## [Task details]
Reproduce the material verbatim from the line containing "Task: Open the @mikibell mention link" through the line containing "The width and height of the screenshot is (1920, 1080).", including both of those lines.

## [Input data]
---
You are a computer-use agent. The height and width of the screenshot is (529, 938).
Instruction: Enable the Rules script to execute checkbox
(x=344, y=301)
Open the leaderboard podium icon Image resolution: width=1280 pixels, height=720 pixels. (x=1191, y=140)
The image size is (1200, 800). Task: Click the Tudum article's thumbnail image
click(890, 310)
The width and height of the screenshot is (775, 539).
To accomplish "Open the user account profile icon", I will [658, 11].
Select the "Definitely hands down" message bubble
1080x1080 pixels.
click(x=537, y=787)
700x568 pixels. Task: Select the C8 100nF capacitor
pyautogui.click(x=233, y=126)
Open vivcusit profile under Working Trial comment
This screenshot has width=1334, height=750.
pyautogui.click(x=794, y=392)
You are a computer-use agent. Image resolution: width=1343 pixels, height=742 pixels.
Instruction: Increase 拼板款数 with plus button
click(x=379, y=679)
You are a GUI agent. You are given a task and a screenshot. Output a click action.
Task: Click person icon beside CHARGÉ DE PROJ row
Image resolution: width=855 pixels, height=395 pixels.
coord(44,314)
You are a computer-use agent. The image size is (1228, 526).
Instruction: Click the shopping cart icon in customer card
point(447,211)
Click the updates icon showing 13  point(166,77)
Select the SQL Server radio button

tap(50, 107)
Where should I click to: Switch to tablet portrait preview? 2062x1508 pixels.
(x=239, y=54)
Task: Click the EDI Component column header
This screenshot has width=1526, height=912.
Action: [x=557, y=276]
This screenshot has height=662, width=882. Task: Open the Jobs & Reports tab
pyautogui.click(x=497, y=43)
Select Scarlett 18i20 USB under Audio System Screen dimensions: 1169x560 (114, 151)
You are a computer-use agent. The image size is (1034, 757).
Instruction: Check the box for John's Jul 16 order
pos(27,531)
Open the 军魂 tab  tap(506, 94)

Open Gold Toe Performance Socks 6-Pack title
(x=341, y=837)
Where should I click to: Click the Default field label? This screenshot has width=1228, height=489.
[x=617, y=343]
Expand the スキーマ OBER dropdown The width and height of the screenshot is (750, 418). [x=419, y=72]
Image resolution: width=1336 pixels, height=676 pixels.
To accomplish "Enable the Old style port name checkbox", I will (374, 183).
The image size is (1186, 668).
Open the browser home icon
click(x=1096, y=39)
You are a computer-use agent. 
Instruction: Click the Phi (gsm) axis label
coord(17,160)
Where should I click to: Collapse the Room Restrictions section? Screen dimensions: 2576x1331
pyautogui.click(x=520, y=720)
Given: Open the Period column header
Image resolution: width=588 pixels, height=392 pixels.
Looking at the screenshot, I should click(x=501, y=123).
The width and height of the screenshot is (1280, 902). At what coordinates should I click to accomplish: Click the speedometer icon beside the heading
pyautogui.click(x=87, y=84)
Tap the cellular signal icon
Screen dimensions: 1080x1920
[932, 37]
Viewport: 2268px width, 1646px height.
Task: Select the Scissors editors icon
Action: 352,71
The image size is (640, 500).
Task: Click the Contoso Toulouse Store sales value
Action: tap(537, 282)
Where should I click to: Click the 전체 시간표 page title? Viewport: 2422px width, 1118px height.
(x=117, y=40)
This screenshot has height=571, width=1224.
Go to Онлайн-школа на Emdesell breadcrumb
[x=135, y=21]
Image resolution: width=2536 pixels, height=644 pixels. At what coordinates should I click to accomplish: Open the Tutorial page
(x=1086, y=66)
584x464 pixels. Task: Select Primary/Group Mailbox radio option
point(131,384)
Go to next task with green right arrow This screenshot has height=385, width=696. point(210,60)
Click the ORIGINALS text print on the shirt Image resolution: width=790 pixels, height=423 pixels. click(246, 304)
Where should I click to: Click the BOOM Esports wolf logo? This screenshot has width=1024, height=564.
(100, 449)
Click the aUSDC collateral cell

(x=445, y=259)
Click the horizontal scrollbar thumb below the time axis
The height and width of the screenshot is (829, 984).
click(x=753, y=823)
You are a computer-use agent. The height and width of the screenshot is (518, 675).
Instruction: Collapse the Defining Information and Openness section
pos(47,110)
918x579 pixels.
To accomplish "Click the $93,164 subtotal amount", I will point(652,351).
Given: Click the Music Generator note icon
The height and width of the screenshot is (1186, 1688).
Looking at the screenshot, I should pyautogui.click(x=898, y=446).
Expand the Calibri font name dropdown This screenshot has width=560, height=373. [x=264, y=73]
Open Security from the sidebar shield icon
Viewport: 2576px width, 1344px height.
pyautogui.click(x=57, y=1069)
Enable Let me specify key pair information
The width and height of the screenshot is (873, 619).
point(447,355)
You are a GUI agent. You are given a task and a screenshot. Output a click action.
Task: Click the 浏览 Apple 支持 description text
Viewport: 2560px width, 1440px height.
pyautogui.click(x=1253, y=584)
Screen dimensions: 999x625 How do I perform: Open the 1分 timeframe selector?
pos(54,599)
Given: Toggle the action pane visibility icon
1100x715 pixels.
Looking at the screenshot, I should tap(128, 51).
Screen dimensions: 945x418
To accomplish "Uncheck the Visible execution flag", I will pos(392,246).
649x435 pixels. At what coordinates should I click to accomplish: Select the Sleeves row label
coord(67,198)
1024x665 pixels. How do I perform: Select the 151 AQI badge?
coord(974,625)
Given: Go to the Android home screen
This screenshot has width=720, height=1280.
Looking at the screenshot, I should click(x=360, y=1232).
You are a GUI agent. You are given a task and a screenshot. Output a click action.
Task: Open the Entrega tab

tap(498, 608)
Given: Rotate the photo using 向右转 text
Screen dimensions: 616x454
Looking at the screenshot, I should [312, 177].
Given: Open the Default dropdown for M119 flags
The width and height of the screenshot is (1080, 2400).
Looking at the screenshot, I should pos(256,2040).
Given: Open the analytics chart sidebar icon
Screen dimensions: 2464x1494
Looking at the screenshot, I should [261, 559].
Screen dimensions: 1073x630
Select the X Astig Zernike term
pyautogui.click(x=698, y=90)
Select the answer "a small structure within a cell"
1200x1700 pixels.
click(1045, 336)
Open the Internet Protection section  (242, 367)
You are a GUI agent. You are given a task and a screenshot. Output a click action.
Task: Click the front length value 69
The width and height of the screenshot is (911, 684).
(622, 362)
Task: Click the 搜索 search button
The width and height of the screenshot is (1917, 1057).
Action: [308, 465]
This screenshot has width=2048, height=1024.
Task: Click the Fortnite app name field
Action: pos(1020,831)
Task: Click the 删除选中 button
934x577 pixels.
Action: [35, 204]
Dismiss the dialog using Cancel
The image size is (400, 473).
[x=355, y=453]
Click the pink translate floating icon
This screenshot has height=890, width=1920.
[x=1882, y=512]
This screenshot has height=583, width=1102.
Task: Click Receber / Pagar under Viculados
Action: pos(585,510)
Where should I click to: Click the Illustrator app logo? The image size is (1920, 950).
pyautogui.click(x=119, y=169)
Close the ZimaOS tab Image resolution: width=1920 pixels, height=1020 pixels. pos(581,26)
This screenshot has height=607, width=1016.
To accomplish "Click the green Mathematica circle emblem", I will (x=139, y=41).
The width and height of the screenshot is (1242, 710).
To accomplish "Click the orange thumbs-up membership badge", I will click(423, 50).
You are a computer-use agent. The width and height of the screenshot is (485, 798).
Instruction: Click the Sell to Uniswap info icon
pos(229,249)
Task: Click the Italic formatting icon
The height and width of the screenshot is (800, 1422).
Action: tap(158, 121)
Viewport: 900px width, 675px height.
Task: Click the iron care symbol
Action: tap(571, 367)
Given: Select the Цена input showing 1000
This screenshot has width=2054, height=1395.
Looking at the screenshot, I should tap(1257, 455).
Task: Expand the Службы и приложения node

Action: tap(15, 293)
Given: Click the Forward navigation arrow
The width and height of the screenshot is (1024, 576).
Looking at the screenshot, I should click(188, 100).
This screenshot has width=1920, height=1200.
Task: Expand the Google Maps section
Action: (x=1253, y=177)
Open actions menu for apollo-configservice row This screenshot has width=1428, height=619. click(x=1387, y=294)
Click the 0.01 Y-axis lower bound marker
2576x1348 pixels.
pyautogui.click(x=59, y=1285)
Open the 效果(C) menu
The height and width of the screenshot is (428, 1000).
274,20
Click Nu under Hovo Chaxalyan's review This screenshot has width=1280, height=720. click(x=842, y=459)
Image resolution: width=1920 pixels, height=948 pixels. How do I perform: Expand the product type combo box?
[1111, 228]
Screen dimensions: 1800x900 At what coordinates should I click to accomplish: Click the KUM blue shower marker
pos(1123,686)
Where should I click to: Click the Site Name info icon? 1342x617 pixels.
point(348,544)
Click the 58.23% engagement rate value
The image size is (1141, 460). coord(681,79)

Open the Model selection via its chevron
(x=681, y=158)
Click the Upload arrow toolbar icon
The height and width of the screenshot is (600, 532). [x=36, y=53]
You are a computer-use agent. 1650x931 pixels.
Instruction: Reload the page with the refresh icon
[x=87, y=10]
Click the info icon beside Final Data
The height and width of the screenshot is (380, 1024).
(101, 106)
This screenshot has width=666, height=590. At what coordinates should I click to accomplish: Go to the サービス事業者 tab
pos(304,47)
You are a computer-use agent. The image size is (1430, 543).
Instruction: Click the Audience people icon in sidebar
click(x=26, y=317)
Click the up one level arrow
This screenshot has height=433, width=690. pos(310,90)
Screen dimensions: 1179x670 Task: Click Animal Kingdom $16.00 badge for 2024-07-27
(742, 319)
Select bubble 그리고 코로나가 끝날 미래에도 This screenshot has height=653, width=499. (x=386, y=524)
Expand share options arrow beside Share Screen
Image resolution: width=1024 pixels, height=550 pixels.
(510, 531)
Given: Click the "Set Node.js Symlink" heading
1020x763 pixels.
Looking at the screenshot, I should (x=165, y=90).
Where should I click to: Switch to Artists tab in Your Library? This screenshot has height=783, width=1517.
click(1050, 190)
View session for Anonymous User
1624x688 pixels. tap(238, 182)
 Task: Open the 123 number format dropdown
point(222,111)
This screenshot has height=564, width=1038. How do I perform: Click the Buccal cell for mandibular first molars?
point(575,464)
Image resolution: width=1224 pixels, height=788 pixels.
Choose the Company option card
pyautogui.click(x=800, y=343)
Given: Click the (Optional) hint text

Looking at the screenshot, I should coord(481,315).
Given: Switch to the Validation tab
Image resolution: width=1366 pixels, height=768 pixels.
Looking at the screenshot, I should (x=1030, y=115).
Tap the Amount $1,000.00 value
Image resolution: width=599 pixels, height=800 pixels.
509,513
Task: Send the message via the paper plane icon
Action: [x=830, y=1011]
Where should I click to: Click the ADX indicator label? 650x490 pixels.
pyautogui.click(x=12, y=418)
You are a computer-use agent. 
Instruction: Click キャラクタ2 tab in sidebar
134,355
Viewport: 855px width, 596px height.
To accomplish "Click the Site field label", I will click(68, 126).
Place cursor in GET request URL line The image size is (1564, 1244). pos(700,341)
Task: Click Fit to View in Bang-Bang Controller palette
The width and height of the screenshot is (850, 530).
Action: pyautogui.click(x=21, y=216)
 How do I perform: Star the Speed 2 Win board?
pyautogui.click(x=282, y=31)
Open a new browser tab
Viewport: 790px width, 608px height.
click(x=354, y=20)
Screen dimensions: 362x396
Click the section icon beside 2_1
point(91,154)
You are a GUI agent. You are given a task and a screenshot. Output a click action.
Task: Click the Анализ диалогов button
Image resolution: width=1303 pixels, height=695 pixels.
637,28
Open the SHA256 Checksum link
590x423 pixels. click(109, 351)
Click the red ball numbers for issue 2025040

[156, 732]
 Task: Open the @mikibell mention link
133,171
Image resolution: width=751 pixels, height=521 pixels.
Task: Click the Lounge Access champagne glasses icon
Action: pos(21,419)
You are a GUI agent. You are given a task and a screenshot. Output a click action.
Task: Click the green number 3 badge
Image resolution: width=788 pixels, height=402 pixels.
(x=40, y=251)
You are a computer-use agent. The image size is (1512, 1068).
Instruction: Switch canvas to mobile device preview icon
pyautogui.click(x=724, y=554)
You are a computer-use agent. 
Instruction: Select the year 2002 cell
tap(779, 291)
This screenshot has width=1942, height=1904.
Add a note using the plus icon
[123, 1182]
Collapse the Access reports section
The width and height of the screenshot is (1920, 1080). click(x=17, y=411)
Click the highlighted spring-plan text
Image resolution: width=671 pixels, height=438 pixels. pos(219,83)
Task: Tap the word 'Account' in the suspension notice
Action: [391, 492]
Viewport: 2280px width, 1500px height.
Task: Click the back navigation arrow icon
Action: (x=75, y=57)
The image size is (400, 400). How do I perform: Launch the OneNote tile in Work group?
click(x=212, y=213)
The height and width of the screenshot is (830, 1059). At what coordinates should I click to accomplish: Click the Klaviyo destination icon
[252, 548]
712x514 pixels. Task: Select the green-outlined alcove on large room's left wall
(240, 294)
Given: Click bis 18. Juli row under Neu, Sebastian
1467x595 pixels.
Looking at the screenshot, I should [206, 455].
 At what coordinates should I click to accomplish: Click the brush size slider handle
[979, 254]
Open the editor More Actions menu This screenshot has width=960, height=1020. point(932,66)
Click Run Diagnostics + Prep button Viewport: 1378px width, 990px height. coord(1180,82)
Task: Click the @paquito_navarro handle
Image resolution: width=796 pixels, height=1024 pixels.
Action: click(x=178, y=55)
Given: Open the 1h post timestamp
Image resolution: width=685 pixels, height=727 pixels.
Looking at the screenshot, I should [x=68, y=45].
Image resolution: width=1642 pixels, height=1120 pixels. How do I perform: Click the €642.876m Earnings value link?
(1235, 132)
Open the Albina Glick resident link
---
## [Exercise result]
 Task: Open the @mikibell mention link
133,171
Image resolution: width=751 pixels, height=521 pixels.
Task: Click the Lounge Access champagne glasses icon
Action: pos(21,419)
You are a GUI agent. You are given a task and a screenshot. Output a click action.
Task: Click the green number 3 badge
Image resolution: width=788 pixels, height=402 pixels.
(x=40, y=251)
You are a computer-use agent. The image size is (1512, 1068).
Instruction: Switch canvas to mobile device preview icon
pyautogui.click(x=724, y=554)
You are a computer-use agent. 
Instruction: Select the year 2002 cell
tap(779, 291)
This screenshot has width=1942, height=1904.
Add a note using the plus icon
[123, 1182]
Collapse the Access reports section
The width and height of the screenshot is (1920, 1080). click(x=17, y=411)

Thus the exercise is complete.